**PROBLEM TO WORK ON**
With the pictures left out, repeat every entry that follows exactly.

───

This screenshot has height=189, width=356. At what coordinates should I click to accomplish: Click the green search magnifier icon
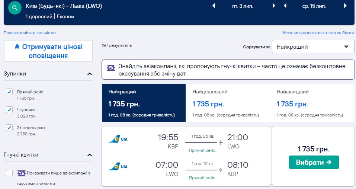pyautogui.click(x=15, y=8)
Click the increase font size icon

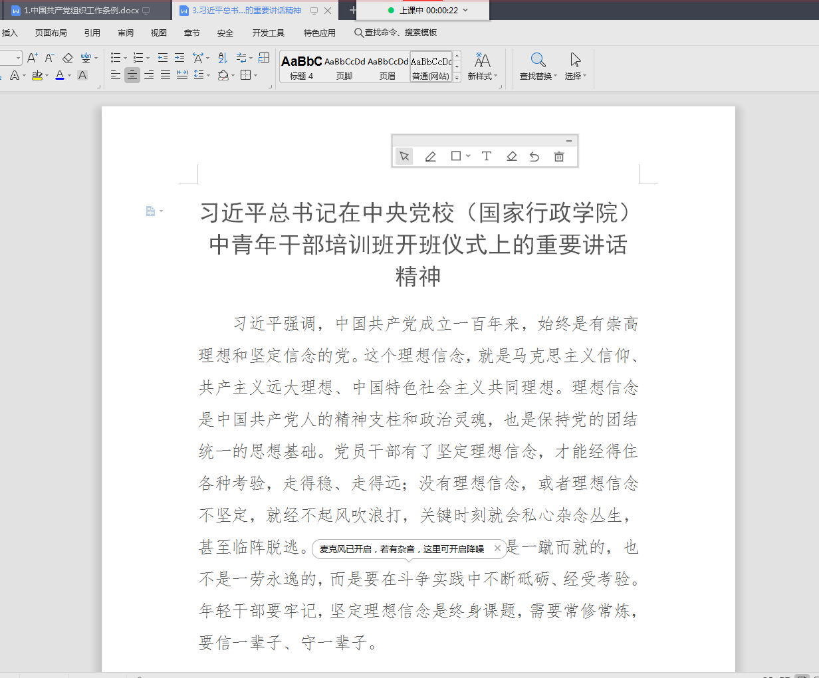click(32, 58)
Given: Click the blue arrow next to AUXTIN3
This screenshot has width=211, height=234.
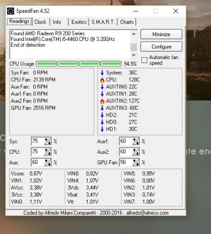Looking at the screenshot, I should [x=102, y=108].
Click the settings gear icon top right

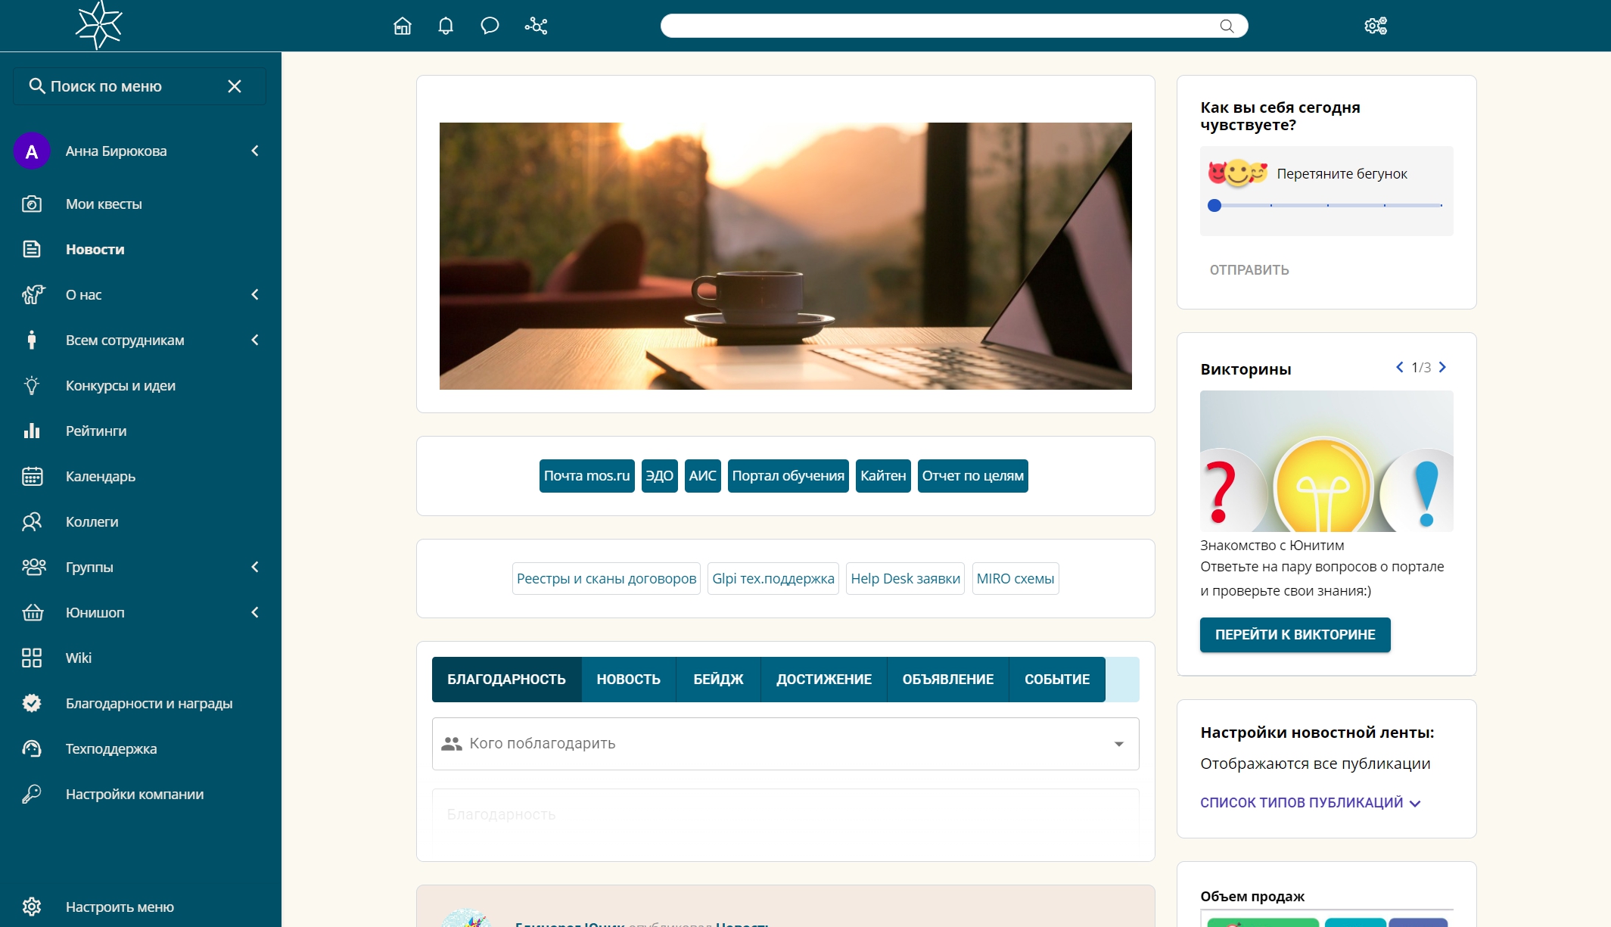(1376, 24)
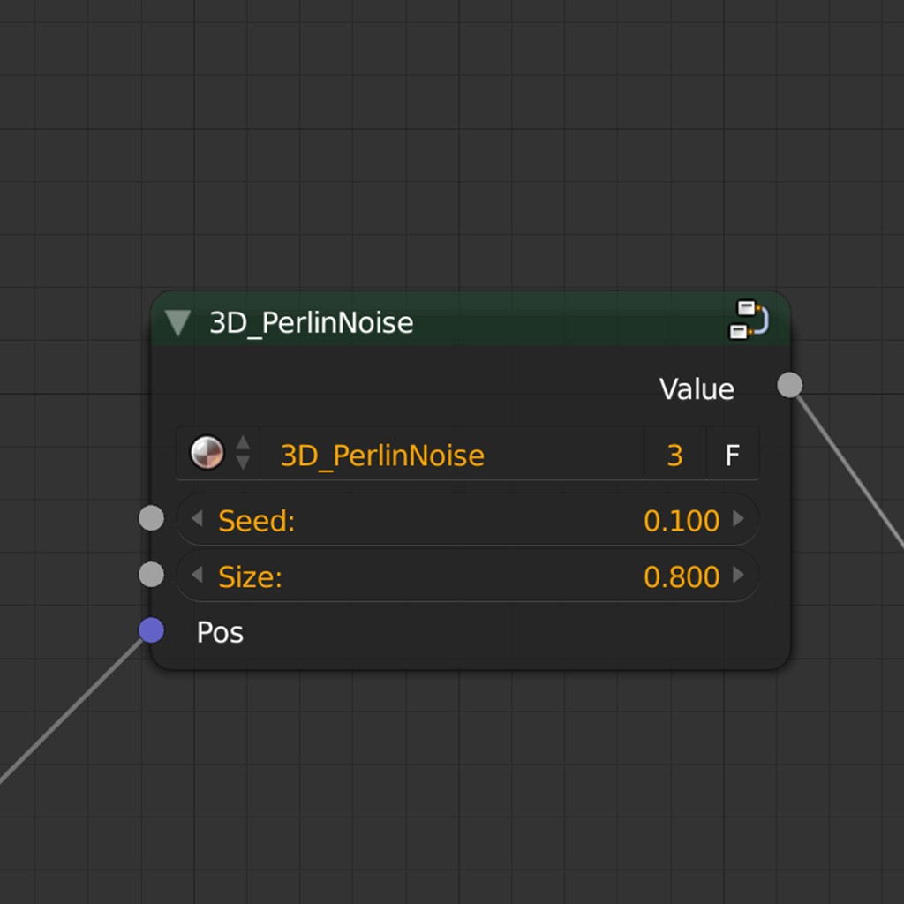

───

**COMPLETED TASK**
This screenshot has height=189, width=356. At what coordinates should I click to accomplish: Click the green search magnifier icon
pyautogui.click(x=15, y=8)
Click the increase font size icon

click(32, 58)
Given: Click the blue arrow next to AUXTIN3
This screenshot has width=211, height=234.
Looking at the screenshot, I should [x=102, y=108].
Click the settings gear icon top right

(1376, 24)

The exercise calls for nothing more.